A new poll released by Quinnipiac University today shows that social issues are low on the list of priorities for Florida voters for the upcoming presidential election, even though issues like reproductive rights have been a big focus in campaigns.

Researchers released polling data of three swing states in the upcoming presidential election, of which Florida is one. Quinnipac found that “despite the focus on social issues such as same-sex marriage and women’s reproductive health, these issues are lower priorities for the voters.”

The economy, unemployment and the health care law are currently polling as the most important issues to voters in Florida. Ninety percent of Floridians polled said the economy was either ”extremely important” or “very important.”

Social issues such as abortion and gay marriage, however, were considered important to only 39 percent of those polled. Women’s reproductive health issues were considered an important issue to 48 percent of the people polled.

But the issue of access to birth control has loomed large in public policy decisions during the current Republican presidential primary — particularly the Obama administration’s decision to require health insurers to cover birth control as a preventive service. A group of conservative Republicans and religious leaders have taken part in a very vocal campaign against the decision and claim it is an infringement on religious liberties. The public, however, remains largely unconvinced that expanding access to birth control is about religious freedom and not women’s health.

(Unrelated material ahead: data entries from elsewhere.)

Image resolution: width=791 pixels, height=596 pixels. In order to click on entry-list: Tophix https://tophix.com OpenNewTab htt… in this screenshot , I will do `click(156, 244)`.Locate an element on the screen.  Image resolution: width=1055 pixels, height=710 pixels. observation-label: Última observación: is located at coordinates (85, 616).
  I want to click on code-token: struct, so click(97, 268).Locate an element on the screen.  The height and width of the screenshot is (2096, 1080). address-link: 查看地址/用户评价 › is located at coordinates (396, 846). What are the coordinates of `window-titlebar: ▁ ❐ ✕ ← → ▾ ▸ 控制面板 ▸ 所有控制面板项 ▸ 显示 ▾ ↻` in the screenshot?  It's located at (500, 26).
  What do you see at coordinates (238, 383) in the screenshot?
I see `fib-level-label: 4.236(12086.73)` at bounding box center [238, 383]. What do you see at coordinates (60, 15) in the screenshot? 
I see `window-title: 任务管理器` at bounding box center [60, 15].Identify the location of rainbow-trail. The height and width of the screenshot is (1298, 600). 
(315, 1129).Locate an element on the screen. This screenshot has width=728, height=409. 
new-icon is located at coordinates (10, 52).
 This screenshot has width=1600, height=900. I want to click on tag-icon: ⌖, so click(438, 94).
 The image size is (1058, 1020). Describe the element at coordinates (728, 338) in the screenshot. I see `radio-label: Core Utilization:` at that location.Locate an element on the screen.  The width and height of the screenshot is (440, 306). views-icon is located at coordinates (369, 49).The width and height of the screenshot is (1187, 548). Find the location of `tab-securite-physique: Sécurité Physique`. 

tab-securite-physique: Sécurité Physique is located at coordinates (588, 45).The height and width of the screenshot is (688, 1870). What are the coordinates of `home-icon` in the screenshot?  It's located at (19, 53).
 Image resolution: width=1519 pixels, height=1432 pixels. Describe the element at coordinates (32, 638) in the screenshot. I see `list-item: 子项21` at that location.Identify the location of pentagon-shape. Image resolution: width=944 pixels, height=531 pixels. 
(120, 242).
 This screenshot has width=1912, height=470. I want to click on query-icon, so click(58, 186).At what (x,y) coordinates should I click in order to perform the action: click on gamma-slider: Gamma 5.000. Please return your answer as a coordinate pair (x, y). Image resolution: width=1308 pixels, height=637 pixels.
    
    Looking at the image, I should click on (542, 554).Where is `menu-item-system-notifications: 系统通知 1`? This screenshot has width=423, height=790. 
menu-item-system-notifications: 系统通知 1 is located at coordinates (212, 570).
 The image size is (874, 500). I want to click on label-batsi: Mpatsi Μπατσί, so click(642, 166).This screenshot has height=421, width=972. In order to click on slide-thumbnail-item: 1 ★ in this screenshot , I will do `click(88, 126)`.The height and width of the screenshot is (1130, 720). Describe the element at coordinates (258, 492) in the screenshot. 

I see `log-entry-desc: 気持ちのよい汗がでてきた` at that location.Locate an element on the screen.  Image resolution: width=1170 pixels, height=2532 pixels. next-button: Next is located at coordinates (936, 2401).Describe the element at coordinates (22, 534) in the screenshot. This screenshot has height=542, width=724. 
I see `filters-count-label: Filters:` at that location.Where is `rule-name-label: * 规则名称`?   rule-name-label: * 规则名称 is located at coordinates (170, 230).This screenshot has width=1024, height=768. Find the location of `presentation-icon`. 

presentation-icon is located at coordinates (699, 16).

A few weeks ago, seven states, including Florida, filed a lawsuit against the federal government over the birth control mandate, claiming it violates citizens’ First Amendment rights.

The poll also found that Obama has currently has an edge in Florida for the upcoming election. The president tops presidential candidates Mitt Romney 49-42 percent and Rick Santorum 50-37 percent.

Women, in particular, “back the president over Romney or Santorum by 6 to 19 percentage points in the three states,” Quinnipiac found.